* Task item
Drop the pictures and repeat exactly from the "Click the CPU icon on the 16GB plan" line down to the last line of the entries below.
━━━ Exercise inputs ━━━
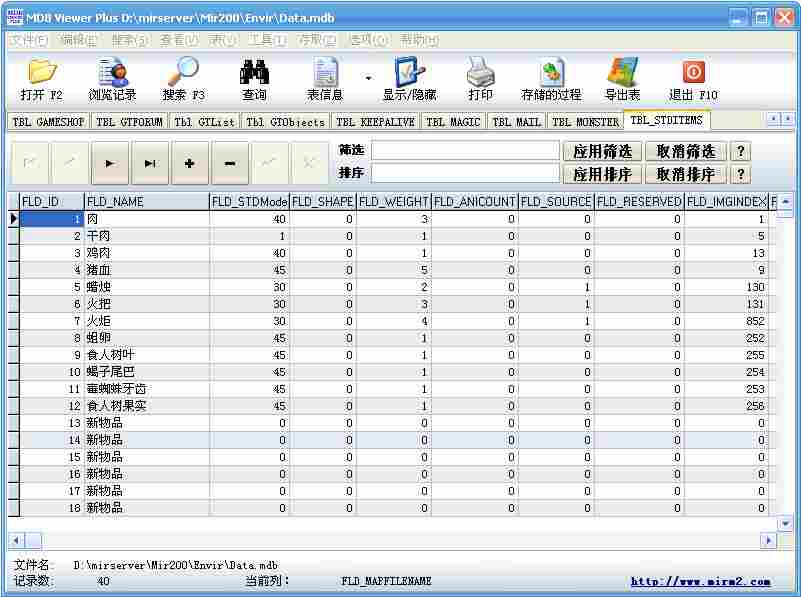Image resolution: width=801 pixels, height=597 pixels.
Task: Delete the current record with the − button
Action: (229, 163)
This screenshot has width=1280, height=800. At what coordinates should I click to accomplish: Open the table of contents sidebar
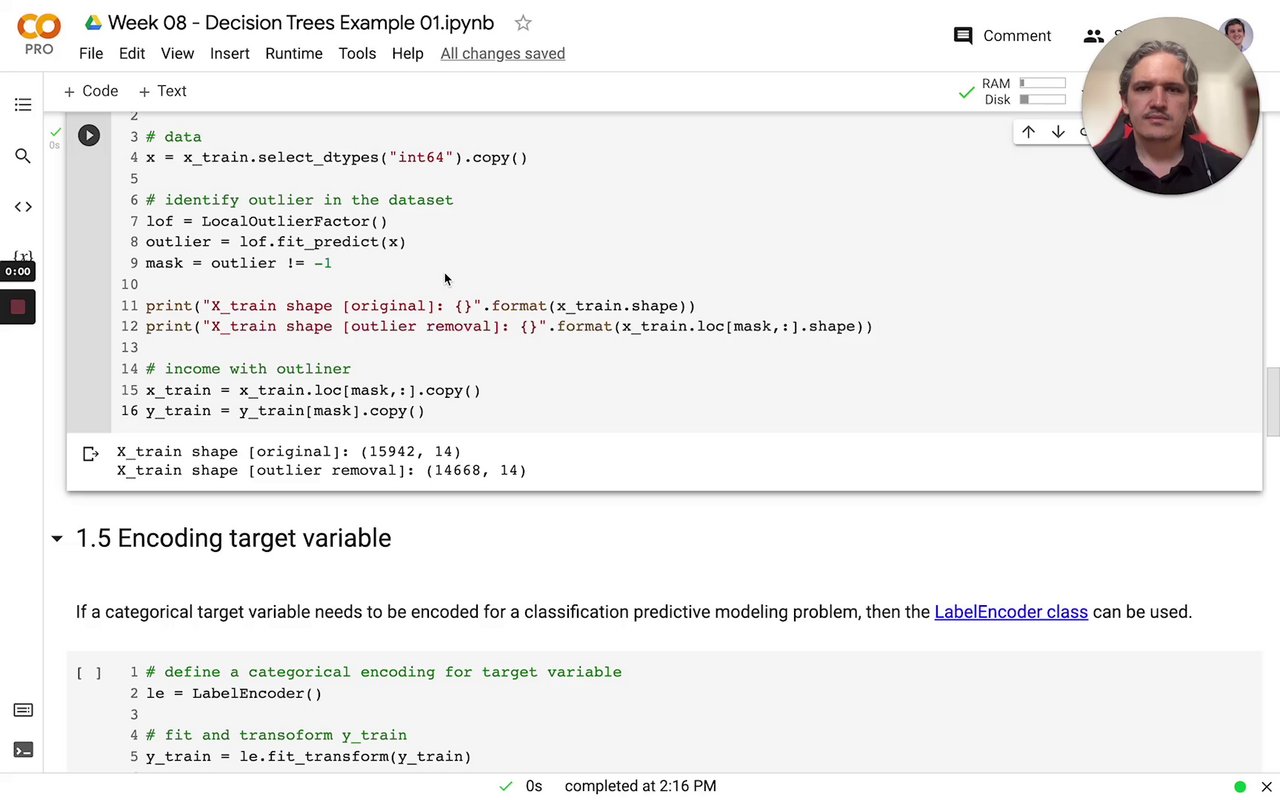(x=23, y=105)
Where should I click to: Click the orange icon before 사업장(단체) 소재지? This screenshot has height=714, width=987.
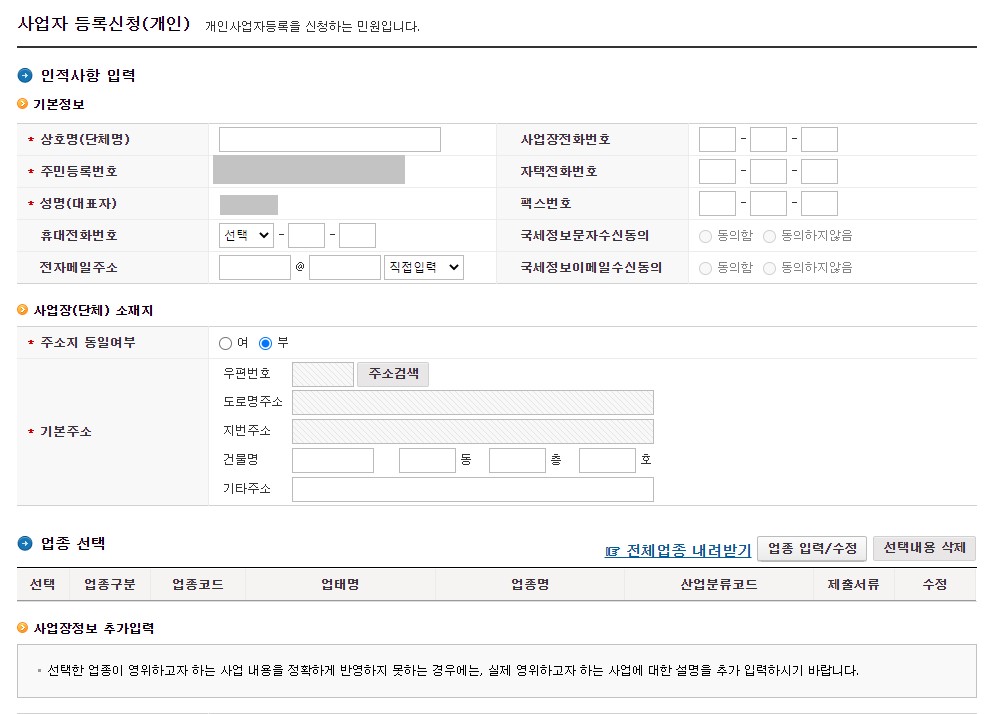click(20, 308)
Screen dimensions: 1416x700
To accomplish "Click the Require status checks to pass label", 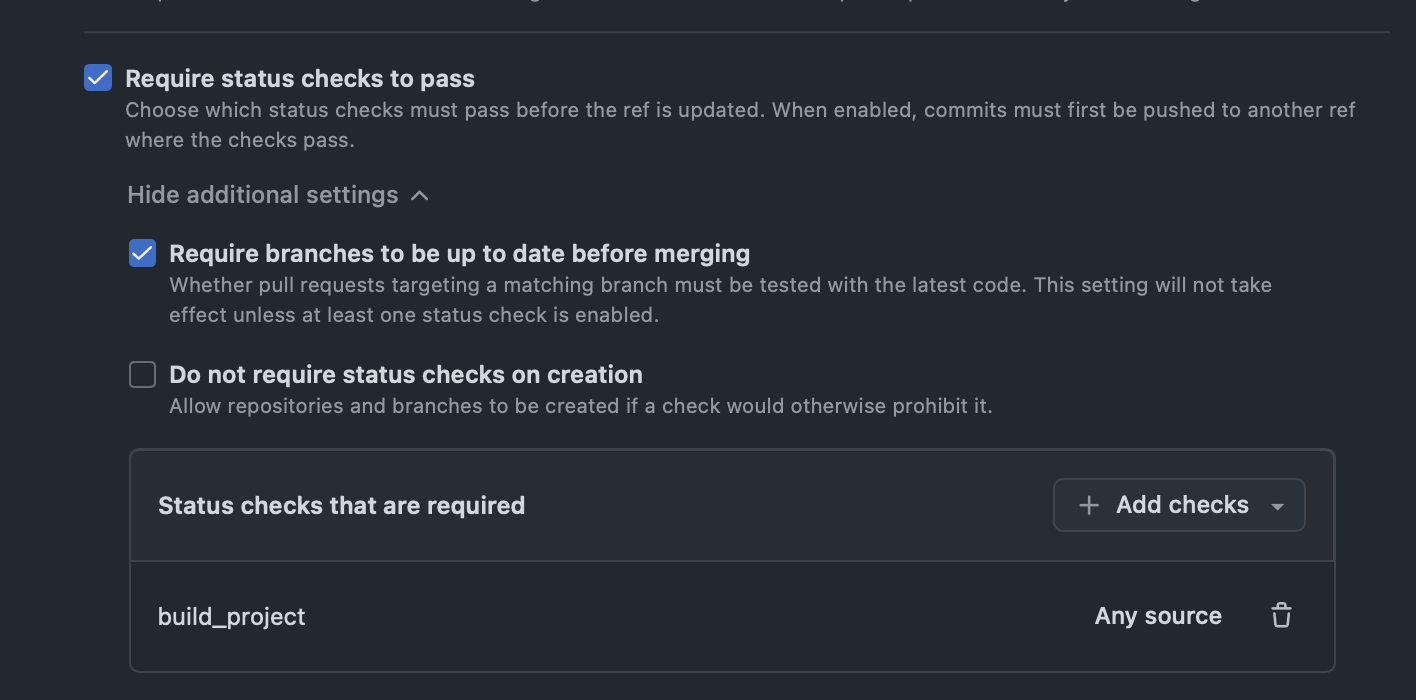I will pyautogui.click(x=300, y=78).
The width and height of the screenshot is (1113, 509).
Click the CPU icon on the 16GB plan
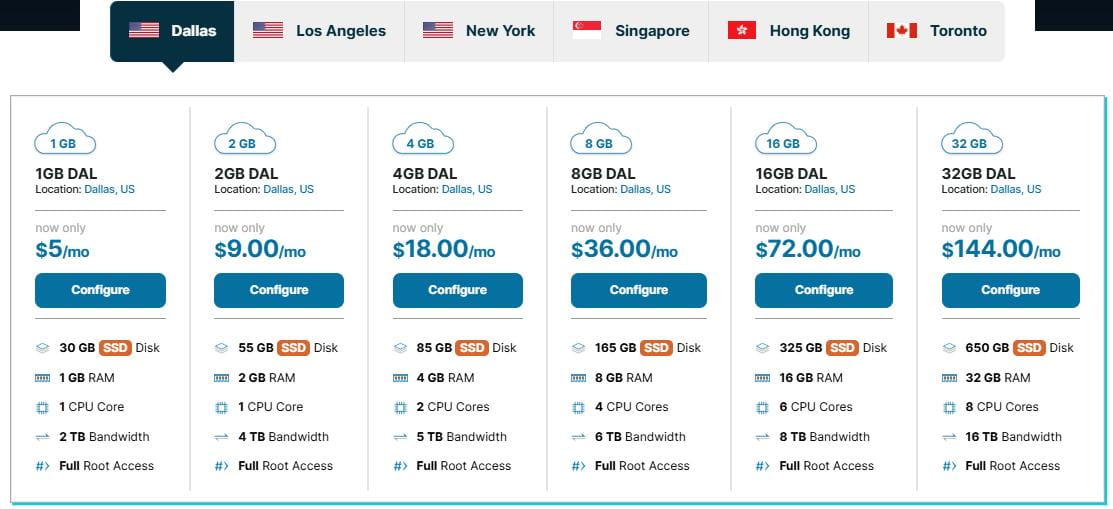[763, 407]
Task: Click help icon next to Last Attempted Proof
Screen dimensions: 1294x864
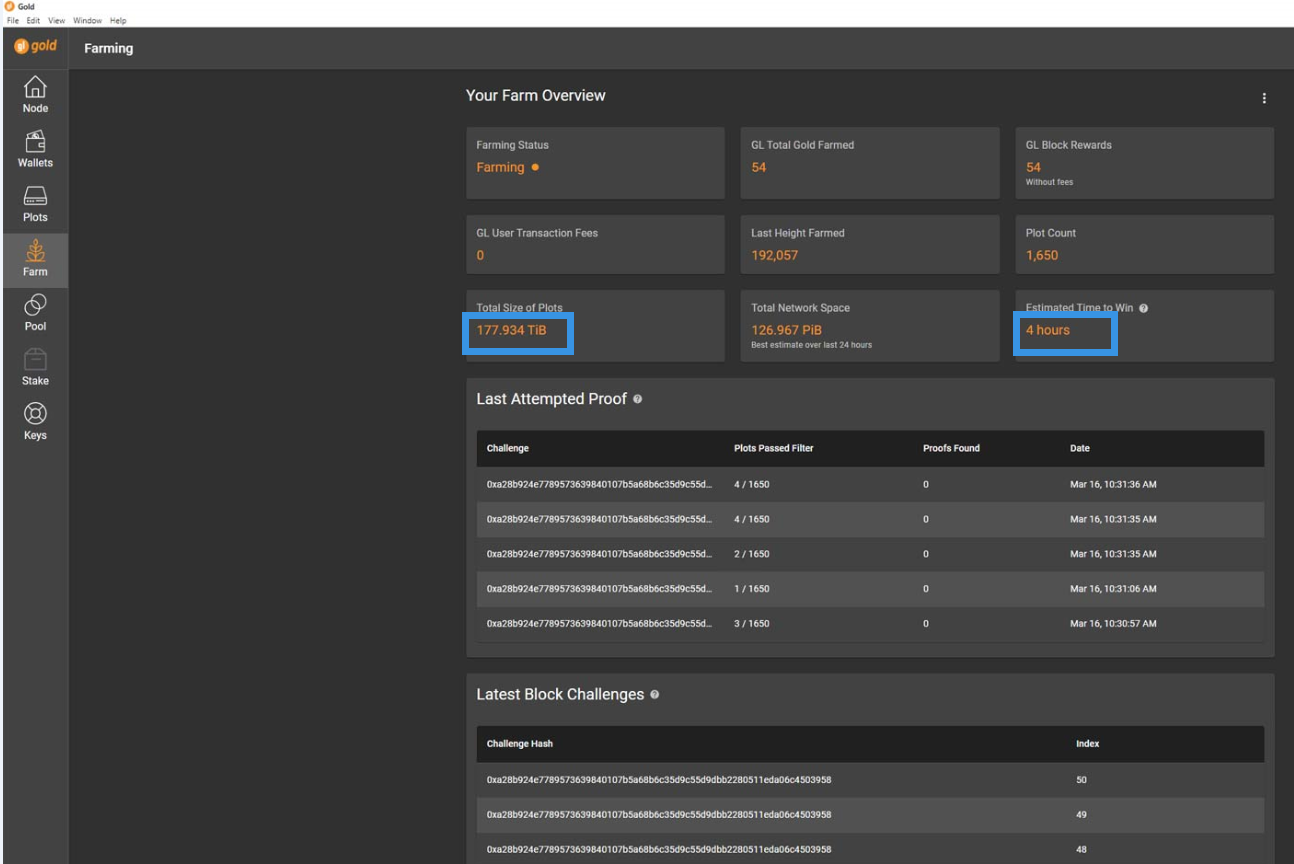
━━━
* Response box
Click the CPU icon on the 16GB plan
[763, 407]
Task: Click help icon next to Last Attempted Proof
Screen dimensions: 1294x864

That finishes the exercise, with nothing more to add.